The Executive Vice President of NNPC Downstream, Mr. Adedapo Segun, had previously emphasized that the PIA allows for a deregulated market where prices are determined by market forces. Yet, Falana noted, the company has repeatedly set prices outside of these forces, effectively undermining the spirit of deregulation.
AITA’s president expressed full support for Falana’s stance, underscoring the necessity for NNPCL to respect the laws governing its operations. He argued that allowing the company to arbitrarily fix prices undermines not only the legal framework but also the principles of transparency and accountability in Nigeria’s oil and gas sector.
He further stated that fuel prices should be reflective of market realities, rather than influenced by monopolistic tendencies or undue governmental control. Backing Falana’s legal arguments, the AITA president warned that unless the provisions of the PIA are strictly adhered to, the Nigerian populace will continue to bear the brunt of unfair pricing mechanisms.
This call for compliance with the PIA is in line with broader efforts to promote accountability within Nigeria’s oil and gas industry, a sector long plagued by allegations of corruption and inefficiency. By ensuring that market forces are allowed to function as intended, the AITA president stressed, both local and international investors would regain confidence in the country’s petroleum sector, fostering economic growth and stability.

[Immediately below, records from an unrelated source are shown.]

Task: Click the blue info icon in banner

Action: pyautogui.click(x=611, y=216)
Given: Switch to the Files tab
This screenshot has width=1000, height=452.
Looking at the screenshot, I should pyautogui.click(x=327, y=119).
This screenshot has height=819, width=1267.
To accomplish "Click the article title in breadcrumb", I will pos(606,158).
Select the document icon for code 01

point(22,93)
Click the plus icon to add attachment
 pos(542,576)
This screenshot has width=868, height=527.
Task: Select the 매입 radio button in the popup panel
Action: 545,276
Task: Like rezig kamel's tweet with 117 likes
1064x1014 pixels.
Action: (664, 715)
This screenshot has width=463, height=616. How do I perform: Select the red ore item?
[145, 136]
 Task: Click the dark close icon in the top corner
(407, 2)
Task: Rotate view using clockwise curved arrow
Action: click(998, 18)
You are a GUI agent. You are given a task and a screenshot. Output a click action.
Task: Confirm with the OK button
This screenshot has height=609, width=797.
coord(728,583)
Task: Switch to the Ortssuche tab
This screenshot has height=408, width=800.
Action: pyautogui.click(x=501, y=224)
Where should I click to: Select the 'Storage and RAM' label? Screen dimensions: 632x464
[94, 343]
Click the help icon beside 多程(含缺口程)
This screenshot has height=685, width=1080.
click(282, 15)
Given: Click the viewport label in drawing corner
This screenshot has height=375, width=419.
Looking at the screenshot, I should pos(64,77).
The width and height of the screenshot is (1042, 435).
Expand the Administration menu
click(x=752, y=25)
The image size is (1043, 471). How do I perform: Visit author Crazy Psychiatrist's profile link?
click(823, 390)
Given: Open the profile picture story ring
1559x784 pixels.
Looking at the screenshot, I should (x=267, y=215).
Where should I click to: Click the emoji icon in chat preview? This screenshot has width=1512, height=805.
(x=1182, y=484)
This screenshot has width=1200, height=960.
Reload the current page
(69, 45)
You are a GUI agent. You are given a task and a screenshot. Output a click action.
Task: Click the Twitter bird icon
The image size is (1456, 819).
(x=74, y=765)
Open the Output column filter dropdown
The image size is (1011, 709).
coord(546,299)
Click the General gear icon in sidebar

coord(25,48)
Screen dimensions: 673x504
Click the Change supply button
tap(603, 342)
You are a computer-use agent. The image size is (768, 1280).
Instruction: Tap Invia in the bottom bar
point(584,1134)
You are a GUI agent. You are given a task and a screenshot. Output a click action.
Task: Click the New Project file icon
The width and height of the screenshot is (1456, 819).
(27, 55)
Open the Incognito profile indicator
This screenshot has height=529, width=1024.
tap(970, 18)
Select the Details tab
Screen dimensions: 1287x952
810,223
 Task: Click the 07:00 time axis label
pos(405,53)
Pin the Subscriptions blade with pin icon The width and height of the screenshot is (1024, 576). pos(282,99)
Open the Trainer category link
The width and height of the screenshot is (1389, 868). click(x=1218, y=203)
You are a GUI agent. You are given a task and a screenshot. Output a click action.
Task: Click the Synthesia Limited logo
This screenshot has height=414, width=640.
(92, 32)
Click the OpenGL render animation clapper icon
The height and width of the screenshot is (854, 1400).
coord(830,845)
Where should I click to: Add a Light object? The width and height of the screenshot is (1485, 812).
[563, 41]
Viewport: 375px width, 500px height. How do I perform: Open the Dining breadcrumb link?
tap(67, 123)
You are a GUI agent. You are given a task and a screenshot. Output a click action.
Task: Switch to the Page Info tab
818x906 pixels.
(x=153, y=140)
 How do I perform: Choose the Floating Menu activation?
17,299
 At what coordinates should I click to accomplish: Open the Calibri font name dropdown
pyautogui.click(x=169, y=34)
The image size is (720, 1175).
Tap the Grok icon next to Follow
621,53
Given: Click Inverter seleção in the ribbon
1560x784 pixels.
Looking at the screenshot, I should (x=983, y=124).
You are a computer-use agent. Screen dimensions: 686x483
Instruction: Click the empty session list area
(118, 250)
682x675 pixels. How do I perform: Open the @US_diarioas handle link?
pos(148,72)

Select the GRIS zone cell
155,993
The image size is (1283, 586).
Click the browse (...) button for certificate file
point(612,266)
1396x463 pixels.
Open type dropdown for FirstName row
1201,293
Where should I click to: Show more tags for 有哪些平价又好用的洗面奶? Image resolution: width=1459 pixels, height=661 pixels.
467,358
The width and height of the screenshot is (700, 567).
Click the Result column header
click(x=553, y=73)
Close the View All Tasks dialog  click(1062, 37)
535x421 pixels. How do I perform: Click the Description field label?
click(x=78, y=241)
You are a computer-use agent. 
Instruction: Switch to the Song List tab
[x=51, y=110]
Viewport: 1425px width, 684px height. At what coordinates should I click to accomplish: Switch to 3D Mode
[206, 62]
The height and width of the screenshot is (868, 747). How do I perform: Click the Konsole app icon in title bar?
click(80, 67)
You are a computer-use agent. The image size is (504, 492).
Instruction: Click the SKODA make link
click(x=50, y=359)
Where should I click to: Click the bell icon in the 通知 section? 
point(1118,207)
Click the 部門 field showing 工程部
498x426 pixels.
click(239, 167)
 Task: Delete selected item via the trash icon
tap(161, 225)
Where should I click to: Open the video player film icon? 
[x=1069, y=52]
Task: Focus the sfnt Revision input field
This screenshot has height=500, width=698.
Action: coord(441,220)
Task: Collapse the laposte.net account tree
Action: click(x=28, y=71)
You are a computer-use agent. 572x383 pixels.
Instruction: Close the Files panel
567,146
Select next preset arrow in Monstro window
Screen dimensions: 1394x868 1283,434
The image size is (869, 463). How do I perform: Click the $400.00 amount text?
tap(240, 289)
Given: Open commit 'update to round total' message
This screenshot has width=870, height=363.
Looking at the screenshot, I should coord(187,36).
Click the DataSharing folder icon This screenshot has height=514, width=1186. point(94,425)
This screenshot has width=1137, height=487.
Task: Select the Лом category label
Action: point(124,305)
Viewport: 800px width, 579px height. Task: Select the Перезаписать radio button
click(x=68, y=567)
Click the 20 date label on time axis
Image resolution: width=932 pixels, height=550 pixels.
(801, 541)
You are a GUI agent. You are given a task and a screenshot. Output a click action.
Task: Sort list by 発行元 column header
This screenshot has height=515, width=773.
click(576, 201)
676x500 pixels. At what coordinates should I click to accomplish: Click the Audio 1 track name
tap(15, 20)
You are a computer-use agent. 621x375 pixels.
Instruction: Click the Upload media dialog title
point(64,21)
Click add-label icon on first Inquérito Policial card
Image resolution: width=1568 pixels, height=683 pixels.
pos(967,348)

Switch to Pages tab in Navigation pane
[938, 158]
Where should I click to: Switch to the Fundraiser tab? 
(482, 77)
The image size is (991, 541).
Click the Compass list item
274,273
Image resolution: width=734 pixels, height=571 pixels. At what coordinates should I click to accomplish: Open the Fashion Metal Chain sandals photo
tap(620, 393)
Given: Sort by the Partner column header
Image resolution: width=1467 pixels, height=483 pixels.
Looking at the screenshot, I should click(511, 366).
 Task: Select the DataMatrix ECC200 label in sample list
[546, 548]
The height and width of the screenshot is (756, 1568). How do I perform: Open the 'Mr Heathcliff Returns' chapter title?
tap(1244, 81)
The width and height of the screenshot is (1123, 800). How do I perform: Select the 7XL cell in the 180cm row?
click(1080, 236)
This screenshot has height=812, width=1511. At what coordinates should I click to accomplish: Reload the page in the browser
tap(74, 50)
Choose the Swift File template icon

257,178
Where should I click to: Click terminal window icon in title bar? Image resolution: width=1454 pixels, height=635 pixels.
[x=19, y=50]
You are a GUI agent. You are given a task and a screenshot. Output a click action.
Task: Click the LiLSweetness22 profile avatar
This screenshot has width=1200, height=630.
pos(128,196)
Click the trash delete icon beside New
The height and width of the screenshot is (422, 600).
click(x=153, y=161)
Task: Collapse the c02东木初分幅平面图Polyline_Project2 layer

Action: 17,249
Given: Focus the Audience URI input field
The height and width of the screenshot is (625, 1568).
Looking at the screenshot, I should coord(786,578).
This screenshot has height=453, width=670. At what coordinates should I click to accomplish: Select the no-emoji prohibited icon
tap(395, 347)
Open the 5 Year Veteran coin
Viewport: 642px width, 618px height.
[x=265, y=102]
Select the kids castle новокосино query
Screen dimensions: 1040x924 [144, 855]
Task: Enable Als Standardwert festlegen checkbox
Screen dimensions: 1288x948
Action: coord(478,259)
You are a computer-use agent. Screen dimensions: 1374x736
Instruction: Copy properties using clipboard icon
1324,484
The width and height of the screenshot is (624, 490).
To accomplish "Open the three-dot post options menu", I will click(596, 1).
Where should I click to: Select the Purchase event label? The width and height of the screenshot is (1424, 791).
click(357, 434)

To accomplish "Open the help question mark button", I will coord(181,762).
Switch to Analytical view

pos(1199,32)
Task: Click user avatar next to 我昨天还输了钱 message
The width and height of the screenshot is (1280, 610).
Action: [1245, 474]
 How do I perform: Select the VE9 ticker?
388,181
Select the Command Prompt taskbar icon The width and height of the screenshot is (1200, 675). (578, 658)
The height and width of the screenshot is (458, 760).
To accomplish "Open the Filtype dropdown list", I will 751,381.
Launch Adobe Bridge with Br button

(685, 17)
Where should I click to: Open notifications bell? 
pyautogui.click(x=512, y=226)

Majidadi ponited out that the NNPCL’s price-fixing practices have drawn wide criticism, with many observers arguing that the company’s actions contradict its stated mission to operate transparently and in alignment with global best practices. As the controversy continues to unfold, stakeholders are urging the Federal Government to intervene and enforce the deregulation policies outlined in the PIA.
Noting that the wake of these developments, it remains to be seen whether NNPCL will reconsider its approach or face potential legal challenges that could reshape the landscape of fuel pricing in Nigeria.
He added that growing concerns over fuel pricing are further complicated by the ongoing economic difficulties in the country, with citizens already struggling to cope with the high cost of living. If market forces are allowed to truly dictate fuel prices, it could provide some relief to the populace, offering a more transparent and competitive pricing model.